Il a donné à Beau Dommage quelques beaux succès, seul (La complainte du phoque en Alaska) ou avec le parolier Pierre Huet (Le blues de la métropole), dont certaines en solo que nous apprécions encore: Motel «Mon repos» et Le vent du fleuve (sur le meilleur album du groupe, «Passagers»).

Puis il s’est perdu comme presque tous ses collègues dans les années 80, avec un grand succès public pour «Un trou dans les nuages», mais qui a bien mal vieilli. Rivard préfère ses albums plus acoustiques, et nous aussi. Le dernier opus original personnel (on exclut sa comédie musicale «Les filles de Caleb») datait déjà de 2006. «Confiance», enregistré quasiment seul par l’auteur-compositeur, séduisait par son dépouillement, sa simplicité.

Rivard n’est pas le genre de chanteurs qui font  se pâmer, dont on vénère des œuvres fulgurantes. Non, son truc à lui, c’est l’efficacité, les chansons que l’on adopte parce qu’elles sont près de nous, qu’elles nous ressemblent. Un plaisir plus modeste mais important que l’on retrouve avec «Roi de rien», qui vient de paraître. L’artisan convie son groupe de musiciens (Le Flybin Band) à l’accompagner discrètement. C’est fait avec doigté et respect. L’album va son cours, on se promène dans les rues de Montréal, dans les déambulations de l’auteur. Pas de tubes foudroyants, juste un alliage fort agréable entre des mots quotidiens et de bonnes mélodies.
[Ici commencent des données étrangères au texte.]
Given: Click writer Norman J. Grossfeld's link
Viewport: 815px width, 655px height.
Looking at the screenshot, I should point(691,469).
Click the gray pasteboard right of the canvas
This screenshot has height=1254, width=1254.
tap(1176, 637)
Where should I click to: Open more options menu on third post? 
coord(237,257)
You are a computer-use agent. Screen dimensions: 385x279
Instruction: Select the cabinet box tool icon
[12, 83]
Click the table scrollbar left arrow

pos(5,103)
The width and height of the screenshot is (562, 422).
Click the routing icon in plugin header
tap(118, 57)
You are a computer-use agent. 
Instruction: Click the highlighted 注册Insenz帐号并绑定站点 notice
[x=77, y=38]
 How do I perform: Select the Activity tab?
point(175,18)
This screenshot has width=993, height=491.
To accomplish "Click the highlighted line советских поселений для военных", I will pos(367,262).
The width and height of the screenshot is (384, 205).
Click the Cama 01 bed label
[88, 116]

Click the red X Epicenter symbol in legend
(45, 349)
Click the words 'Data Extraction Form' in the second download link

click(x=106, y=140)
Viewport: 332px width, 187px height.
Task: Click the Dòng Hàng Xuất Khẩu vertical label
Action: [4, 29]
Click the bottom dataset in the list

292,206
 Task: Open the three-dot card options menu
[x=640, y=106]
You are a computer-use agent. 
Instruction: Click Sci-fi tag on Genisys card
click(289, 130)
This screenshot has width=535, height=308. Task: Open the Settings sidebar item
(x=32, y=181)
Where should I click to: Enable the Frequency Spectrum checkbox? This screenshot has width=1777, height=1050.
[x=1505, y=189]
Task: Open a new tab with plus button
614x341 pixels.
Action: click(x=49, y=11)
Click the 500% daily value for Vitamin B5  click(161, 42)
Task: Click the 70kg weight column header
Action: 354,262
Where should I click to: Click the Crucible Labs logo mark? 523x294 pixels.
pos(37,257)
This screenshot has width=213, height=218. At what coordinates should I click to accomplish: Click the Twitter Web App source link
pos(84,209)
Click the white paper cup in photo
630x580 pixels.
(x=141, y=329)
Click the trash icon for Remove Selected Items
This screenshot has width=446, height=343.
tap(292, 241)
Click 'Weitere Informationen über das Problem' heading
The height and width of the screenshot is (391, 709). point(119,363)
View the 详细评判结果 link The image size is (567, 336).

D’ailleurs, ne manquez pas de télécharger gratuitement et légalement les suppléments: tous les morceaux en version acoustique (quasiment supérieure à celle orchestrée) et deux inédits.

L’auteur-compositeur-interprète sait toujours y faire, et on tient avec «Roi de rien» un album important dans sa discographie.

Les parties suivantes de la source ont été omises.